-
The Euro holds near three-year highs against the US Dollar, supported by a steady risk-on sentiment.
-
Falling oil prices have boosted the Eurozone’s economic outlook.
-
Soft U.S. data and growing expectations of Fed rate cuts continue to pressure the US Dollar.
EUR/USD is trading with slight losses on Wednesday but remains close to a multi-year high near 1.1640, a level not seen since November 2021, following a strong 1.40% rally over the past two days. A moderate risk-on mood continues to support the Euro, despite ongoing uncertainty surrounding the Israel-Iran ceasefire, keeping the safe-haven US Dollar under pressure.
While oil prices have bounced slightly from Tuesday’s lows, they remain well below last week’s highs. Iran’s oil and gas infrastructure appears largely unaffected by recent bombings, and for now, there are no signs of disruption to crude shipments through the critical Strait of Hormuz. Lower oil prices are offering additional support to the Euro by easing inflationary pressures across the Eurozone.
In the U.S., Federal Reserve Chair Jerome Powell reiterated during Tuesday’s testimony to Congress that the central bank is in no hurry to cut interest rates. Despite political pressure from President Trump and diverging opinions among Fed officials, Powell maintained a hawkish tone, reinforcing the Fed’s cautious stance.
However, markets continue to price in a potential rate cut in September, particularly after the release of disappointing U.S. consumer confidence data on Tuesday. Growing concerns about employment are dampening consumer sentiment and fueling speculation that the Fed may need to shift toward a more accommodative policy stance.
Powell is scheduled to speak again on Wednesday, but any significant deviation from his prior remarks appears unlikely. With a light U.S. economic calendar—featuring only May’s New Home Sales data—market focus will remain on geopolitical developments in the Middle East for further direction.
Daily Digest Market Movers: Risk Appetite and Fed Cut Bets Keep the US Dollar Under Pressure
- The Euro (EUR) continues to gain ground, supported by ongoing weakness in the US Dollar (USD). The US Dollar Index (DXY), which measures the Greenback’s strength against six major currencies, remains under pressure near a three-year low of 97.60. This decline is driven by improving global risk sentiment following the fragile Israel-Iran ceasefire and growing market expectations for a Federal Reserve rate cut, potentially as early as September.

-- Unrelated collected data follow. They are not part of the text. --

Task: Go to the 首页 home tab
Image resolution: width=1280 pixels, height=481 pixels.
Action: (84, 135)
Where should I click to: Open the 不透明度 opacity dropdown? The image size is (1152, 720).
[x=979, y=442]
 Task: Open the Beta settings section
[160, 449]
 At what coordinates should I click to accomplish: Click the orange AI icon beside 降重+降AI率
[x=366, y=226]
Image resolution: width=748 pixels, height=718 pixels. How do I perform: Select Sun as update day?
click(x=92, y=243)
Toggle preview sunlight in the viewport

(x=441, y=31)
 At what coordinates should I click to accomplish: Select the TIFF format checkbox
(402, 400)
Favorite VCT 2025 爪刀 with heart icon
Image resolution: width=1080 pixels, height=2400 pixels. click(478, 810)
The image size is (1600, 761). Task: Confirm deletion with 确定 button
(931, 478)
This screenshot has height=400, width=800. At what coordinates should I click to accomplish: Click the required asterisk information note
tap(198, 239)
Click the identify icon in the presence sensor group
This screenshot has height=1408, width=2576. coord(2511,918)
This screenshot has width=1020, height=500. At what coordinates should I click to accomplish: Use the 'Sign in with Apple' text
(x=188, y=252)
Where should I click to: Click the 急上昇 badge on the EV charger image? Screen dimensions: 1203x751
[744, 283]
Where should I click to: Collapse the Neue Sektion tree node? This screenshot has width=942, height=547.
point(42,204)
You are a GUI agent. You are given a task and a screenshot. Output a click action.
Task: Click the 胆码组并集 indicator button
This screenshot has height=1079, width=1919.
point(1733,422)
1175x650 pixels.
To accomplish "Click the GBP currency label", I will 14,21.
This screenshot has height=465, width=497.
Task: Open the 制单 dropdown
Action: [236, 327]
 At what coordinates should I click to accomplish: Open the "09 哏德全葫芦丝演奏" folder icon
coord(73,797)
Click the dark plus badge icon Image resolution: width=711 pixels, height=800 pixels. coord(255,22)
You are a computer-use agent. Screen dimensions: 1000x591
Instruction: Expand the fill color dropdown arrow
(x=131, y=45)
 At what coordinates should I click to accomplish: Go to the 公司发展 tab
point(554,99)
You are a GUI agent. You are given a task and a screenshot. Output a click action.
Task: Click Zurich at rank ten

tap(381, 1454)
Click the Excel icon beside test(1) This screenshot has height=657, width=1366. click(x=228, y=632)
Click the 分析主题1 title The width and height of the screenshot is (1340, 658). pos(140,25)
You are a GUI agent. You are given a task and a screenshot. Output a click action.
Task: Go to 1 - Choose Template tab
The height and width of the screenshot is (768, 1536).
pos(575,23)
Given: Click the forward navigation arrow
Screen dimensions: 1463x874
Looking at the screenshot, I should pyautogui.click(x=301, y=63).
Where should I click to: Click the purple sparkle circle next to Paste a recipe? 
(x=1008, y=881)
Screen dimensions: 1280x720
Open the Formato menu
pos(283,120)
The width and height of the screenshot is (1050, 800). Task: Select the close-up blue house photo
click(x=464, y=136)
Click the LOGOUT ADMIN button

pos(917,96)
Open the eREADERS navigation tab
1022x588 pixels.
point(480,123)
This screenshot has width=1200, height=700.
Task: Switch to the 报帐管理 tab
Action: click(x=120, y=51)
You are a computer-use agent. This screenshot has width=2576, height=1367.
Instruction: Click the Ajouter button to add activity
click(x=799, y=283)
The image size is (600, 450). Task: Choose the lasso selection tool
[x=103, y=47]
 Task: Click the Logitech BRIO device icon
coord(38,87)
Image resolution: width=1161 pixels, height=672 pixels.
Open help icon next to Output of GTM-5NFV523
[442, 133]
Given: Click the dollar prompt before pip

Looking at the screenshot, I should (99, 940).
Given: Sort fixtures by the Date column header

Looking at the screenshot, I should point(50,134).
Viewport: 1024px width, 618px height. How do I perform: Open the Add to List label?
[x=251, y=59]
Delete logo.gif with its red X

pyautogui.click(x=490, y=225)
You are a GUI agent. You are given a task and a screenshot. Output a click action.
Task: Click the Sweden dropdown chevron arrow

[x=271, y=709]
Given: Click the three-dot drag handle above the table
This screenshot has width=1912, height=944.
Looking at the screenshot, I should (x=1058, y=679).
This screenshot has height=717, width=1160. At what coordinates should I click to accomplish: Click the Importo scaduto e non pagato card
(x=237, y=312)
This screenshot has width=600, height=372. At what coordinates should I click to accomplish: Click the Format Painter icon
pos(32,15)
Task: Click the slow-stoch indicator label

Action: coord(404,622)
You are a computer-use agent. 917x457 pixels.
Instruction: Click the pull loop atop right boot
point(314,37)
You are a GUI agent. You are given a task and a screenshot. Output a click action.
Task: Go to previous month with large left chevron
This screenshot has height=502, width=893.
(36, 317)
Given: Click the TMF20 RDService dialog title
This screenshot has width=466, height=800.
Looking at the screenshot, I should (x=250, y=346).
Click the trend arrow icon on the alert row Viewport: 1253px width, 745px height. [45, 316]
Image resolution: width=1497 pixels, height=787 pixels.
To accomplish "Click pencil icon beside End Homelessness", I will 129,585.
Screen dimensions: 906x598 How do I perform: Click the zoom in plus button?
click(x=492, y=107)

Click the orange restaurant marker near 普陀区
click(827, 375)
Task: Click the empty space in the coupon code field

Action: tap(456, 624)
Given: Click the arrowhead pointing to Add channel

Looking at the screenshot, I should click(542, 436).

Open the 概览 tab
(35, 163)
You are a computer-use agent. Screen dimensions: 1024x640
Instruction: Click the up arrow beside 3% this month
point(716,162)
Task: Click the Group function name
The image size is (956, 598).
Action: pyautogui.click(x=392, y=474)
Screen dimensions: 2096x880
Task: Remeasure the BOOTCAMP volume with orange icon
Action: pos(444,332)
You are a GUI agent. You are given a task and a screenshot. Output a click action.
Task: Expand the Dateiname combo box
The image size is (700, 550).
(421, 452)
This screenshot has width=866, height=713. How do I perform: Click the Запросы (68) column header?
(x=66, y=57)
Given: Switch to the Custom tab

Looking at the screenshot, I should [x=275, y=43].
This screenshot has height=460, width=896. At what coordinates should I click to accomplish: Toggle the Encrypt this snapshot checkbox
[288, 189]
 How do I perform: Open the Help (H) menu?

- While the ceasefire, announced by US President Donald Trump on Monday, remains intact for now, US intelligence reports cast doubt on its longevity. Preliminary assessments suggest that US strikes on Iran’s nuclear facilities have delayed the program by only one to two months—far less than the "obliteration" previously claimed by Trump. As a result, while markets are cautiously optimistic, the geopolitical outlook remains uncertain.
- Eurozone economic data released this week has provided mild tailwinds for the Euro. On Wednesday, French Consumer Confidence held steady at 88, slightly below expectations for a rise to 89. In Spain, final Q1 GDP data confirmed 0.6% quarterly growth and a 2.8% annual increase, in line with earlier estimates.
- Meanwhile, Tuesday's German IFO Business Climate Index rose to 88.4 in June from 87.5 in May, narrowly beating forecasts of 88.3. The Business Expectations subindex also improved to 90.7 from 88.9, surpassing the 90.0 forecast. However, these figures had only a limited impact on the Euro, as market focus remained centered on broader macroeconomic drivers and US monetary policy expectations.
- In the US, consumer sentiment disappointed once again. The Conference Board’s Consumer Confidence Index fell sharply to 93.0 in June from a revised 98.4 in May, missing the anticipated increase to 100.0. The report cited growing concerns over job availability and the broader economic outlook, reinforcing worries about slowing economic momentum.
- Despite this, Fed Chair Jerome Powell maintained a cautious stance in his semiannual testimony to Congress, stating the central bank is “well positioned to wait” before adjusting interest rates. Powell highlighted the inflationary impact of proposed tariffs, suggesting they could dampen economic activity.
- Still, market participants are increasingly betting on rate cuts. According to CME Group’s FedWatch tool, the probability of a rate cut in July has risen to 18%, while the likelihood of a September cut has jumped to 85%, up from 14% and 65% respectively just one week ago.
EUR/USD Technical Outlook: Bulls Eye 1.1700
EUR/USD remains on a bullish path after breaking out of a multi-week consolidation channel, buoyed by risk-on sentiment following news of the Middle East ceasefire. The pair is currently testing resistance at the June 12 high of 1.1630.
A breakout above this level would confirm a bullish flag pattern, pointing toward a potential target around the 1.1700 area. This projection aligns with the 127.2% Fibonacci extension of the June 10–12 rally.
On the downside, initial support lies near 1.1535, the former trendline resistance that now serves as a potential pullback level. A break below this area would invalidate the bullish setup and bring attention back to the lows seen on Thursday and Monday, around 1.1445.